Most high-end cymbals have dark characteristics, but you can get ones that are much lower-pitched than others.
Dry cymbals don’t have a lot of sustain. They get out of the way very quickly after hitting them, as their tones don’t ring for long.
They also blend into mixes instead of cutting through them, and they’re the best cymbal options to go with if you don’t want a lot of volume.
They’re a great option to use when playing in small venues or churches.
There’s a divide in the drumming community when it comes to dry cymbals. Some drummers love them, while others can’t stand them.
Trashy cymbals have harsh frequencies. They’re very loud, but they also don’t have a lot of sustain. So, you get an aggressive punch that fades away quite quickly.
Chinas are the trashiest cymbals that you can get. That’s their main quality. However, you also get crashes, splashes, and hi-hats that have holes in them to create trashy tones.
What are the Most Important Cymbals for a Drum Kit?
Every drum setup needs to have a pair of hi-hats and a ride cymbal. Those are the two essential cymbal types that will allow you to play most grooves. It’s even better if the ride cymbal that you have can be crashed on.
For a more expansive and dynamic setup, crash cymbals should be the next addition. It’s good to have two of them, with one being slightly larger than the other.
If you play modern pop music, you’ll need to add some sort of stacked cymbal into the mix. If you play fusion or gospel, you’ll need a few splash cymbals.
Everything after that becomes a personal preference, and you should just create a cymbal setup that reflects the sound you want to have.
What are the Best Cymbal Brands?
Over the past decade, there have been four major brands that have dominated the cymbal market. These brands are Zildjian, Meinl, Paiste, and Sabian.
They’re referred to as the big four, and they’re the cymbals that you’ll find being sold all around the world with multiple distributors in most countries.
If you want to guarantee that you get good cymbals, it’s best to choose ones from those brands.
There are a few other cymbal brands that are worth mentioning, though.
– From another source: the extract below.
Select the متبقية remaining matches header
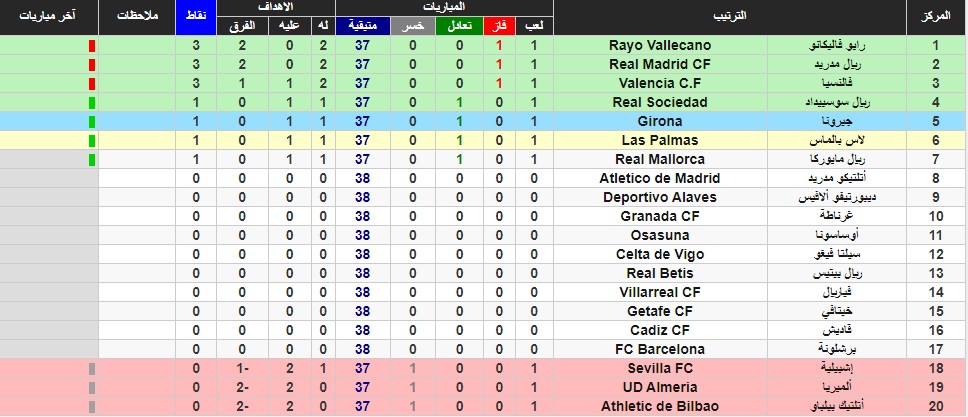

They’re not as big and don’t have as wide a reach, so you may not find them as easily as the ones from the big four brands.
The other brands worth mentioning are Dream, Istanbul Agop, Istanbul Mehmet, Bosphorus, and Zultan.
Final Thoughts on Types of Cymbals
Having a good understanding of different cymbal types is the best way to ensure that you’re getting cymbals that will give you a sound that you love. While the drums are the meat and bones of your set, the cymbals will be what distinguishes your kit from others.
There are more tonal variations with cymbals, so your cymbal choice affects the overall sound of your drum set.
Make sure that you have a good pair of hi-hats, a ride cymbal, and at least one crash cymbal. After that, you can choose what to add to create a diverse setup that reflects your playing style.